Certain recreation and entertainment facilities, including museums and outdoor sports courts, may open with restrictions. Regulations for houses of worship, non-essential retail businesses and salons, which were permitted to open under phase one, remain the same. Overnight summer camps, most indoor entertainment venues and large amusement operations such as fairs and carnivals will remain closed in phase two.

Alexandria’s Department of Recreation, Parks and Cultural Activities will begin reopening outdoor amenities, including parks, trails, fields, dog parks and most sports courts, in phase two, according to a news release. These outdoor amenities are expected to be fully reopened by June 15, according to the release. In addition, the Torpedo Factory Art Center will reopen to the public tomorrow.
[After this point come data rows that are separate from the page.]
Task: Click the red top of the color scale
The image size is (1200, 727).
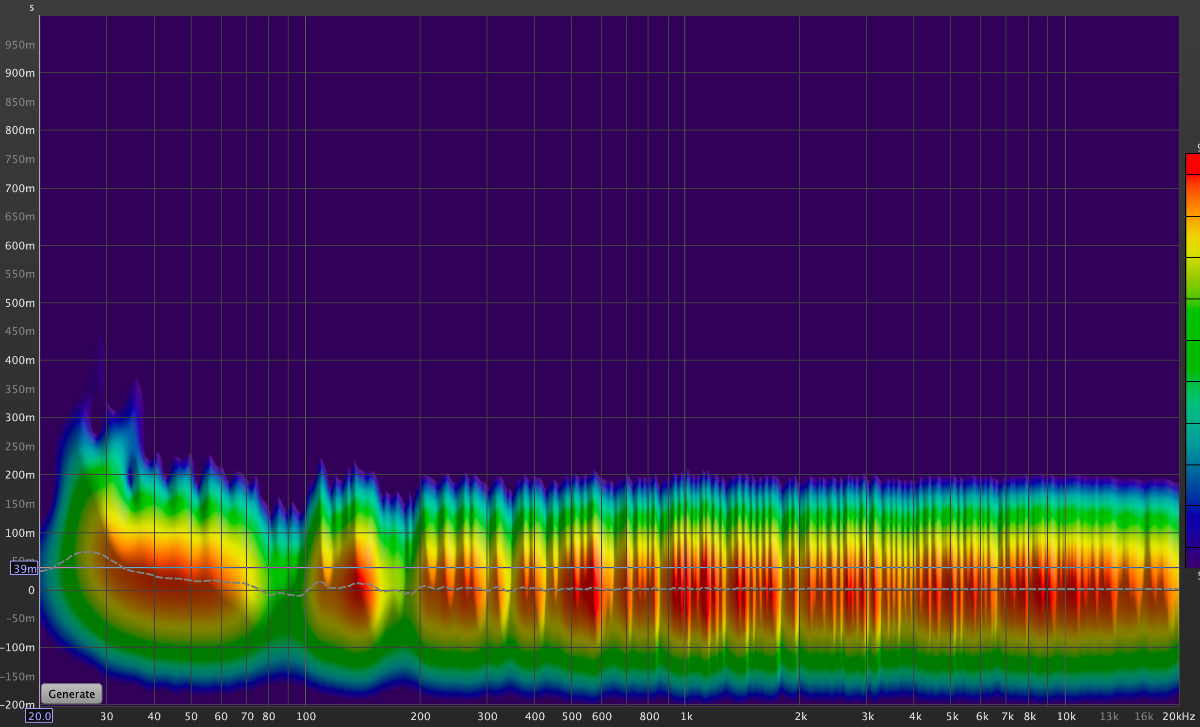Action: point(1192,164)
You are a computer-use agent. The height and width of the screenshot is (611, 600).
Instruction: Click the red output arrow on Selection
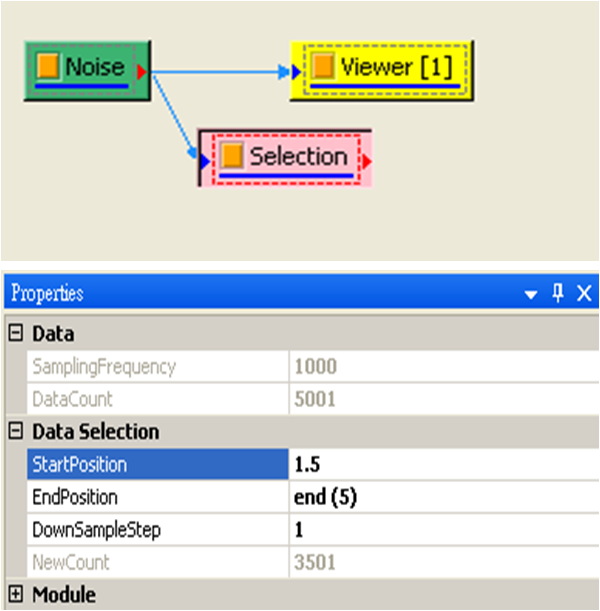pos(366,160)
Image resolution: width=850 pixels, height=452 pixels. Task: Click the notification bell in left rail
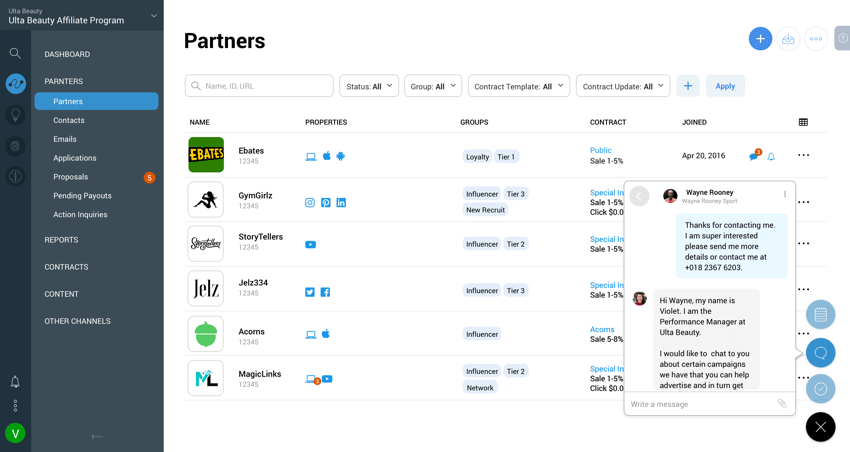point(15,382)
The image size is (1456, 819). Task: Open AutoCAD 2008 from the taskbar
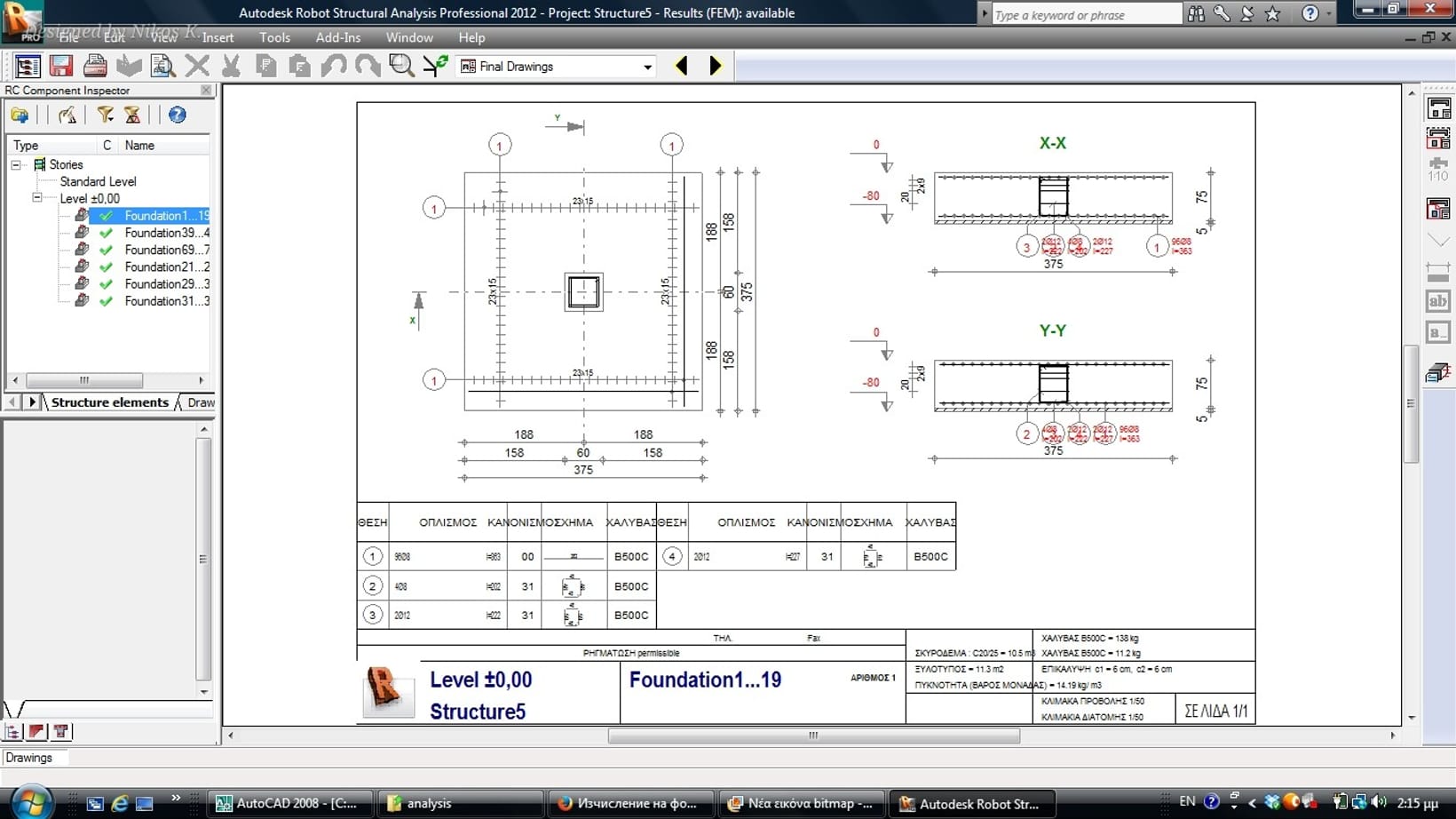pos(288,803)
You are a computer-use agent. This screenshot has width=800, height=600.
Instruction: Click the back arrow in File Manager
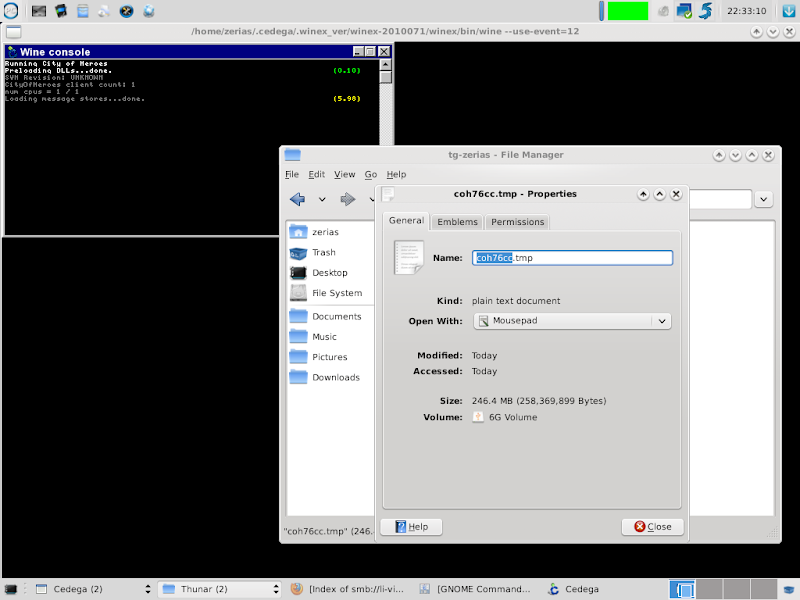point(297,199)
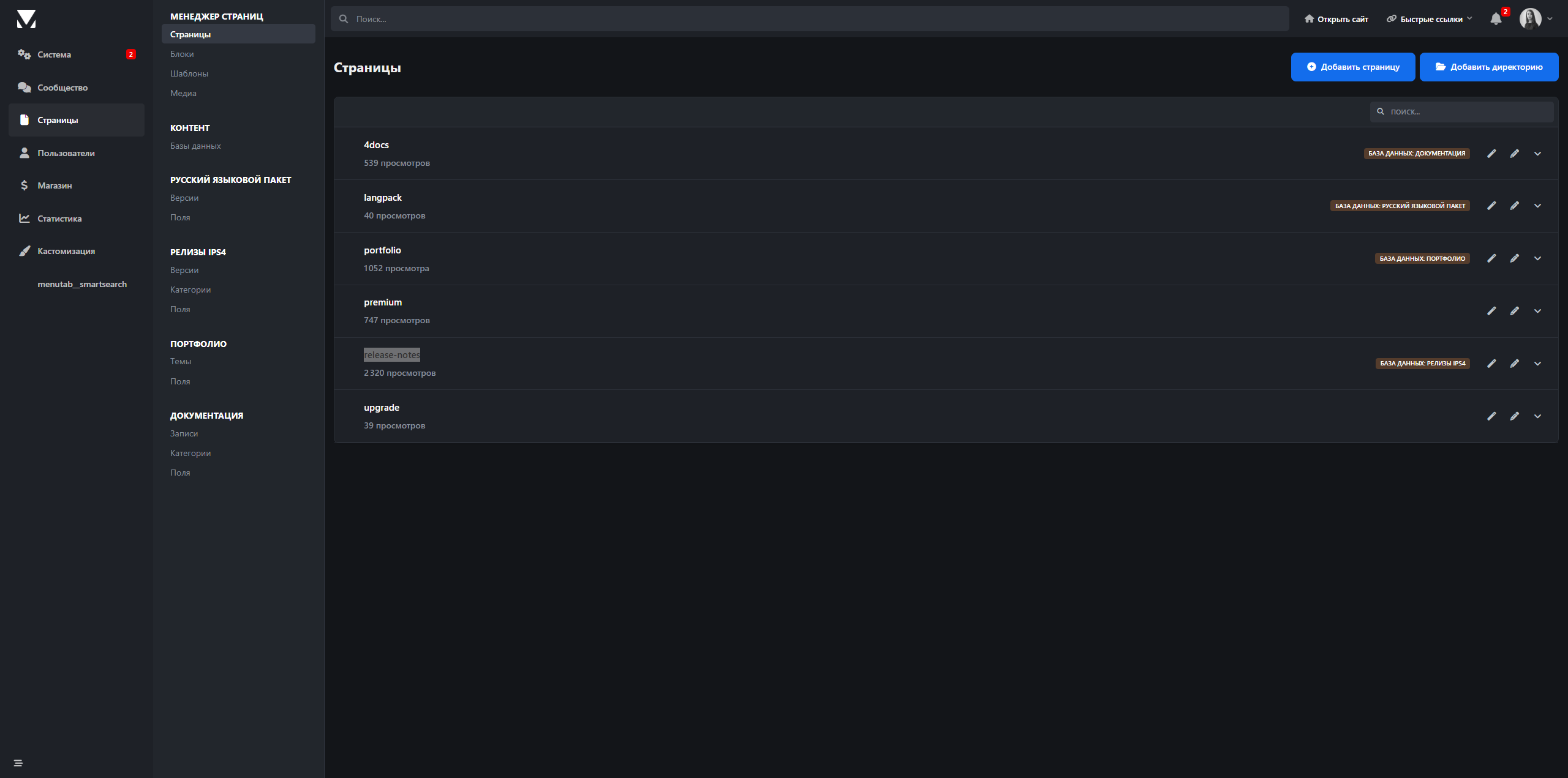The image size is (1568, 778).
Task: Click the logo in the top-left corner
Action: click(x=26, y=19)
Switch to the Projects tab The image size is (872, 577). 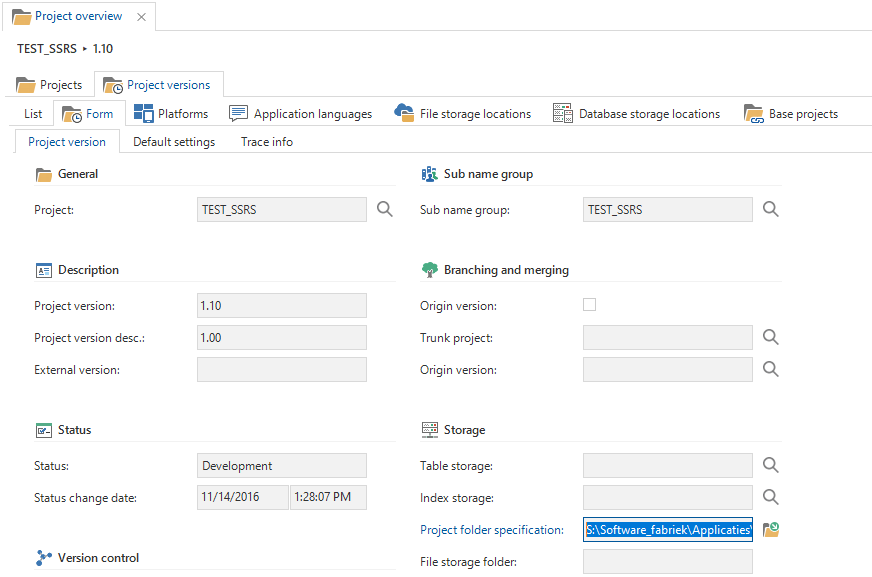click(49, 84)
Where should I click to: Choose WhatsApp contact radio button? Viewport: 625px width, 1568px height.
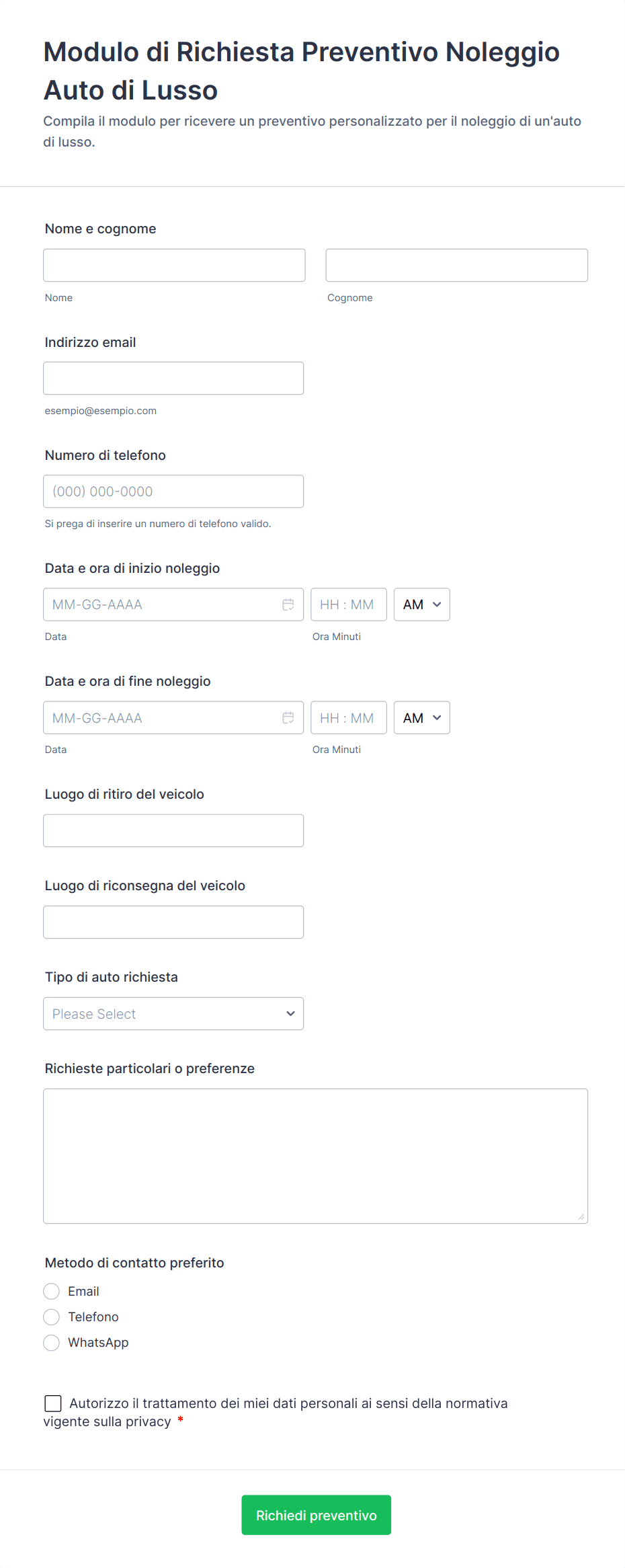tap(52, 1343)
Swimming pools are permitted to open for exercise, diving and swim instruction under phase two. However, the City of Alexandria has not announced plans to open public pools.

Under phase two, all businesses and organizations must continue to adhere to physical distancing guidelines and increased sanitation practices.

As of June 11, Alexandria has had 2,127 COVID-19 cases since March 11, with 218 hospitalizations and 48 deaths, according to the Virginia Department of Health. There have been three new deaths reported in the past seven days. The percent of positive tests in Alexandria continues to decrease.

On June 7, the city released data from recent testing efforts, including testing at long-term care facilities and the community testing event held on Memorial Day.

The Alexandria Health Department has facilitated point prevalence surveys at eight Alexandria long-term care facilities, as many of these facilities are home to at-risk populations and have experienced outbreaks of COVID-19. One facility declined the survey, and AHD has not reported the results of the surveys that were conducted. Of the 47 COVID-19 fatalities in Alexandria, 36 have been residents age 70 and older.

On Memorial Day, the city offered free testing for up to 3,000 people at temporary testing sites set up at Landmark Mall and Cora Kelly School for Math, Science and Technology. Of the 2,953 people who were tested for COVID-19 between the two sites, 236 received positive results.

A large portion of non-Alexandrians were tested at the event. There were 1,776 Alexandria residents tested, 1,027 non-Alexandrians and 150 whose residences were not reported.

While the majority of those tested were Alexandrians residents, the majority of the positive results were non-Alexandrians. Of the 236 positive tests, only 69 were for Alexandria residents.

That’s a positivity rate for Alexandria residents of just under 4 percent, compared to a positivity rate of more than 16 percent for non-Alexandria residents from the Memorial Day testing. It’s not clear why there was such a divergence in positive test results between city and non-city residents.

The AHD reported that the testing event had been “immensely resource-intensive and resource-diverging,” requiring more than 400 hours in planning and preparation.